- **REQUIREMENT**
What is needed is an exact copy of every entry.

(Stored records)
+--

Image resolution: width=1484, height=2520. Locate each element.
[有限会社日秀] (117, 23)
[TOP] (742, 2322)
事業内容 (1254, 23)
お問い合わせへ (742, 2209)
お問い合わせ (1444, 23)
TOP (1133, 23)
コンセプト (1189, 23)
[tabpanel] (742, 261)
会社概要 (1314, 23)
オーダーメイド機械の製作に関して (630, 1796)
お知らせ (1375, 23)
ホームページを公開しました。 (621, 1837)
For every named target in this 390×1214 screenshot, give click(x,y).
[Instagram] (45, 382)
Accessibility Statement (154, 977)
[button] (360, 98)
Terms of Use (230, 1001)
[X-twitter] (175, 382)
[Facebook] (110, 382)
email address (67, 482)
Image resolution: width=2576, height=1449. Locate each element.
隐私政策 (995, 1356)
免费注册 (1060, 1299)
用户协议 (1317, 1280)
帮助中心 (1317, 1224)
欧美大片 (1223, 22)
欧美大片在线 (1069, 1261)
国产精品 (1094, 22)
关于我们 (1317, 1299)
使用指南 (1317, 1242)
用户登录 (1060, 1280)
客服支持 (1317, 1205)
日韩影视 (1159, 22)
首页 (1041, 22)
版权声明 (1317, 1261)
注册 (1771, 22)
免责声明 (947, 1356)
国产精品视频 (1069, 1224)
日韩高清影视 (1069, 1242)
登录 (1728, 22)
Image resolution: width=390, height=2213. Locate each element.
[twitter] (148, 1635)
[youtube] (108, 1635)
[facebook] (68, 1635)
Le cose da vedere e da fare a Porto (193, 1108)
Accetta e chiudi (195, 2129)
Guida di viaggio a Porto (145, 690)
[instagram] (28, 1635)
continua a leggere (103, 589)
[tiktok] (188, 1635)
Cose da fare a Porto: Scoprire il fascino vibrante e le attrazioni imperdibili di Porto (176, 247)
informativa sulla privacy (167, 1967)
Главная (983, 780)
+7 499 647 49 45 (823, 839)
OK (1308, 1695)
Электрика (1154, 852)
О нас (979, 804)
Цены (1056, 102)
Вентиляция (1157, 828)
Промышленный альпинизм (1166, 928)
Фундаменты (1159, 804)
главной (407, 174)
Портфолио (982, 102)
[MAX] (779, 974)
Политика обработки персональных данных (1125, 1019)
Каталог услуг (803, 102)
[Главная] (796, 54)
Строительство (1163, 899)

+--

- **ANSWER**
Image resolution: width=1484, height=2520. Locate each element.
[有限会社日秀] (117, 23)
[TOP] (742, 2322)
事業内容 (1254, 23)
お問い合わせへ (742, 2209)
お問い合わせ (1444, 23)
TOP (1133, 23)
コンセプト (1189, 23)
[tabpanel] (742, 261)
会社概要 (1314, 23)
オーダーメイド機械の製作に関して (630, 1796)
お知らせ (1375, 23)
ホームページを公開しました。 (621, 1837)
For every named target in this 390×1214 screenshot, give click(x,y).
[Instagram] (45, 382)
Accessibility Statement (154, 977)
[button] (360, 98)
Terms of Use (230, 1001)
[X-twitter] (175, 382)
[Facebook] (110, 382)
email address (67, 482)
Image resolution: width=2576, height=1449. Locate each element.
隐私政策 (995, 1356)
免费注册 (1060, 1299)
用户协议 (1317, 1280)
帮助中心 (1317, 1224)
欧美大片 (1223, 22)
欧美大片在线 (1069, 1261)
国产精品 (1094, 22)
关于我们 (1317, 1299)
使用指南 (1317, 1242)
用户登录 (1060, 1280)
客服支持 (1317, 1205)
日韩影视 (1159, 22)
首页 (1041, 22)
版权声明 (1317, 1261)
注册 (1771, 22)
免责声明 (947, 1356)
国产精品视频 (1069, 1224)
日韩高清影视 (1069, 1242)
登录 (1728, 22)
Image resolution: width=390, height=2213. Locate each element.
[twitter] (148, 1635)
[youtube] (108, 1635)
[facebook] (68, 1635)
Le cose da vedere e da fare a Porto (193, 1108)
Accetta e chiudi (195, 2129)
Guida di viaggio a Porto (145, 690)
[instagram] (28, 1635)
continua a leggere (103, 589)
[tiktok] (188, 1635)
Cose da fare a Porto: Scoprire il fascino vibrante e le attrazioni imperdibili di Porto (176, 247)
informativa sulla privacy (167, 1967)
Главная (983, 780)
+7 499 647 49 45 (823, 839)
OK (1308, 1695)
Электрика (1154, 852)
О нас (979, 804)
Цены (1056, 102)
Вентиляция (1157, 828)
Промышленный альпинизм (1166, 928)
Фундаменты (1159, 804)
главной (407, 174)
Портфолио (982, 102)
[MAX] (779, 974)
Политика обработки персональных данных (1125, 1019)
Каталог услуг (803, 102)
[Главная] (796, 54)
Строительство (1163, 899)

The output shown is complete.